TÂCHES À RÉALISER
- A) Résumez en deux phrases le texte consacré à Merzak Allouache.
- B) Prolongez le texte consacré à Merzak Allouache à la suite de sa dernière phrase.

EXTRAIT CITÉ
****************

Algérie - Interview Merzak Allouache : "Le cinéma algérien est moribond…"
C’est le cinéaste algérien le plus prolifique. Merzak Allouache, fils du quartier de Notre Dame d’Afrique qui surplombe le populeux quartier de Bab el Oued , a fait du chemin depuis 1976, son premier film « Omar Gatlato » : tranches de vie d’un jeune algérien, macho et problématique avec l’élément féminin. Créant son style entremêlé d’humour et de réalisme, Allouache enchaîne avec deux autres films : « Les aventures d’un héros » (1977) et « L’homme qui regarde les fenêtres » (1982). Il amorce ainsi sa carrière de cinéaste entre deux rives. Il réalise, en 1983, un film en France : « Un amour à Paris ».
Octobre 1988 l’Algérie est secouée par une spirale de violence et de confrontation opposant le peuple et le parti unique. Merzak Allouache, alors cinéaste indépendant, zoome en caméra vidéo sur les évènements qui déchirent le pays. Il va à la rencontre des jeunes révoltés, recueille des témoignages sur la torture, interviewe des militants politiques, rencontre des représentants des mouvements féministes. Un travail de sape sur la société civile, qui donnera naissance à deux films documentaires : « L’Algérie en démocratie » et « Femmes en mouvement ». Ensuite, il est sollicité par l’Entreprise nationale de la Télévision (ENTV) pour laquelle il réalise l’émission « Qapsa chemma ».

****************

DONNÉES PRÉSENTÉES
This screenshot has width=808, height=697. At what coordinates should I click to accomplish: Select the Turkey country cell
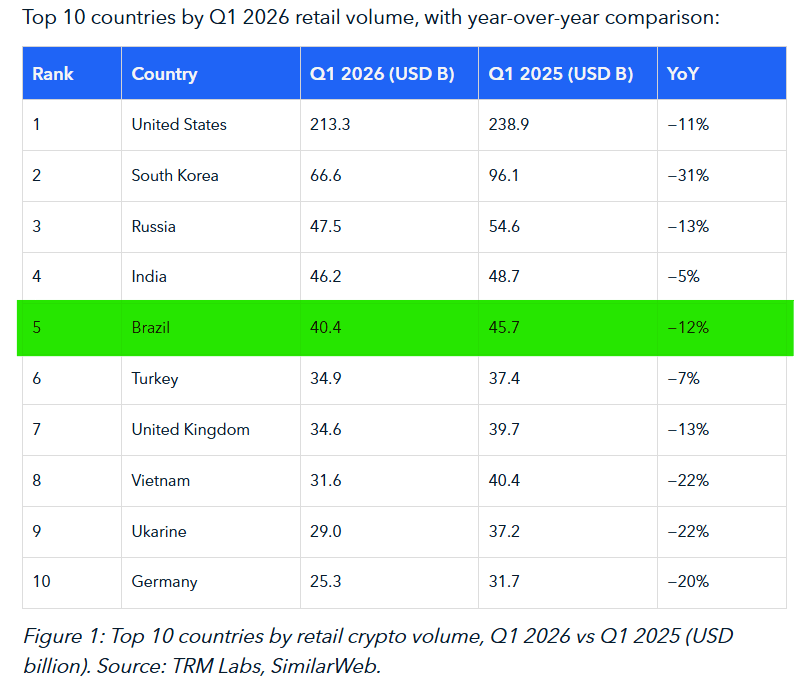pos(155,379)
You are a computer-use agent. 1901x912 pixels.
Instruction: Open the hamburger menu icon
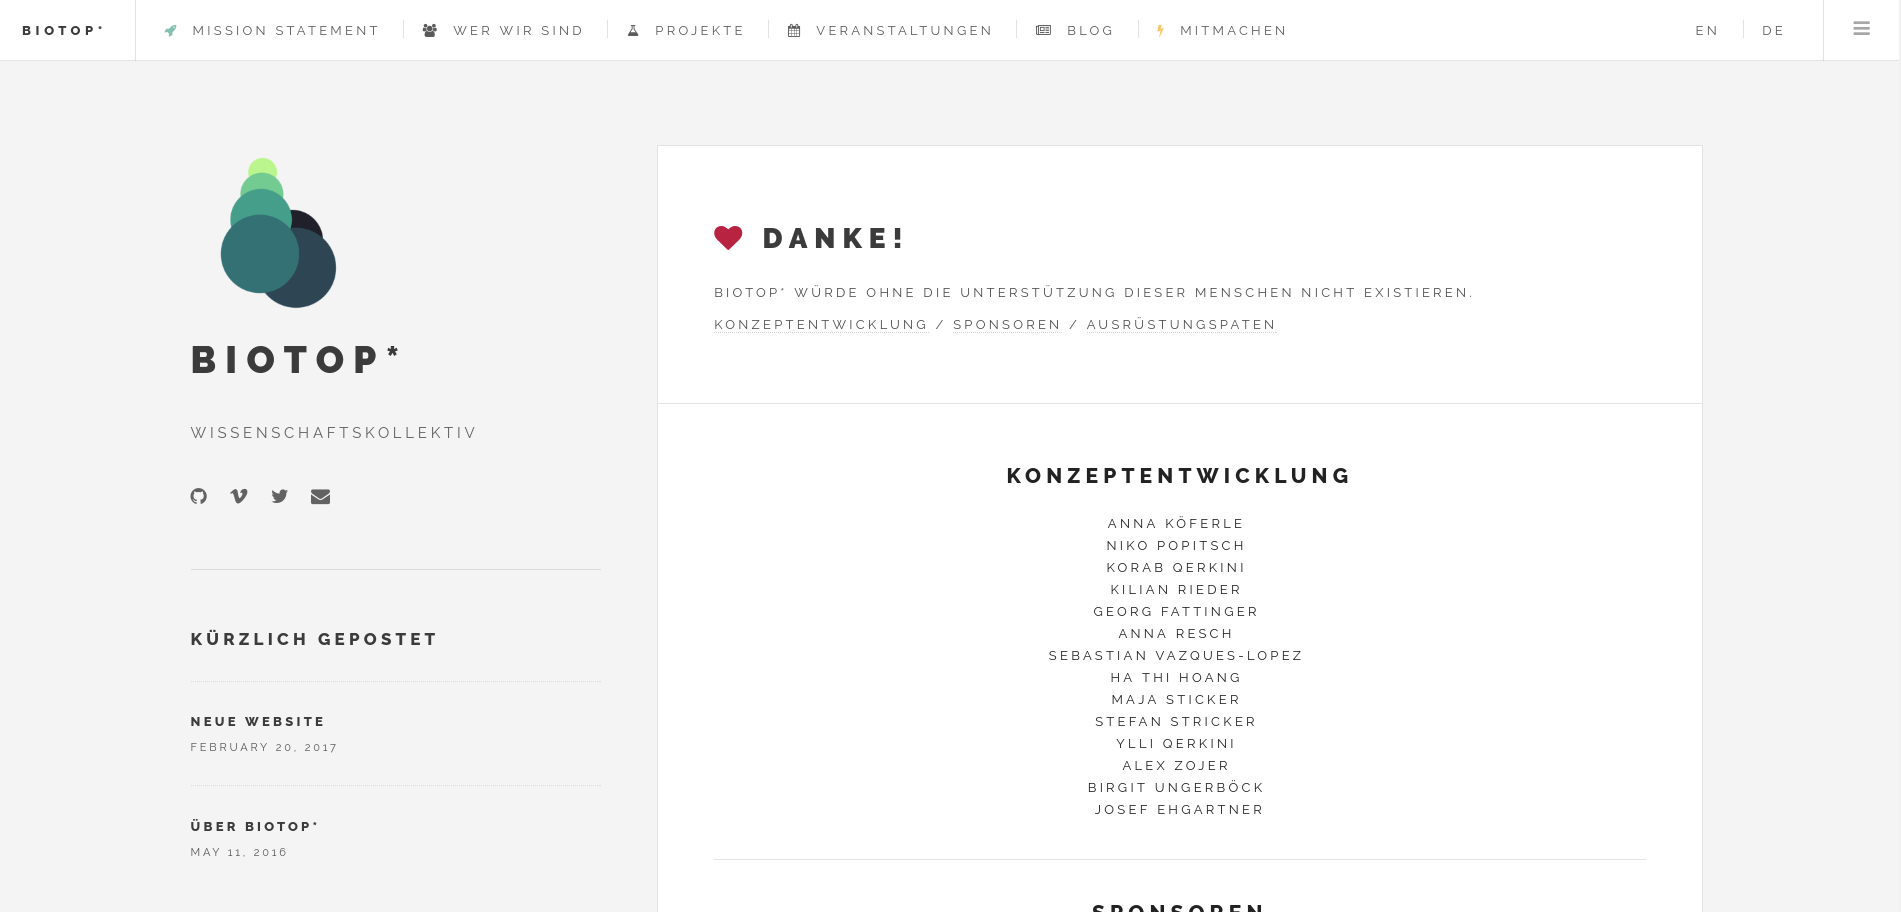coord(1861,29)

****************

RÉSULTATS PAR TÂCHE
- A) Présenté comme le cinéaste algérien le plus prolifique, Merzak Allouache débute en 1976 avec « Omar Gatlato », enchaîne avec « Les aventures d’un héros » (1977) et « L’homme qui regarde les fenêtres » (1982), puis tourne « Un amour à Paris » en France en 1983. Lors des événements d’octobre 1988, il filme en vidéo la société civile, ce qui aboutit aux documentaires « L’Algérie en démocratie » et « Femmes en mouvement », avant de réaliser l’émission « Qapsa chemma » pour l’ENTV.

- B)
1993, ambiance de guerre civile en Algérie. Le terrorisme bat son plein à Alger. Bravant le danger et l’insécurité qui régnaient dans les quartiers de la capitale, Merzak Allouache tourne « Bab el Oued City », une coproduction algéro-française. Dans les même conditions il réalise un documentaire pour Arte sur la situation des journalistes, intitulé : « Vie et mort des journalistes algériens ». 1996 : retour à la fiction avec le film « Salut cousin », sélectionné au Festival de Cannes. C’est la première fois qu’on voit apparaître sur le grand écran, le comique Gad el Maleh, le comédien principal du film, sélectionné par Allouache lors du casting, alors qu’ils ne se connaissaient pas encore. Leur amitié est née de cette rencontre.
Après quelques autres réalisations avec notamment la sortie en 2001 du film « L’Autre monde », 7 ans après « Salut Cousin », Allouache récidive avec son ami Gad el Maleh, devenu, entre temps, une star des planches et du cinéma français. Ce dernier lui présente Christian Fechner, un puissant producteur, pour mettre en branle leur nouveau film « Chouchou », transposition « de la scène à l’écran » d’un personnage tiré du one man show de Gad el Maleh et dont Allouache a co-écrit le scénario.C’est la consécration. Allouache réalise sa plus grande production cinématographique filmée en scope et dirige des vedettes du cinéma Français comme Alain Chabat. Le film sort en salle en 2002 et connaît un franc succès auprès des deux publics Français et Algérien.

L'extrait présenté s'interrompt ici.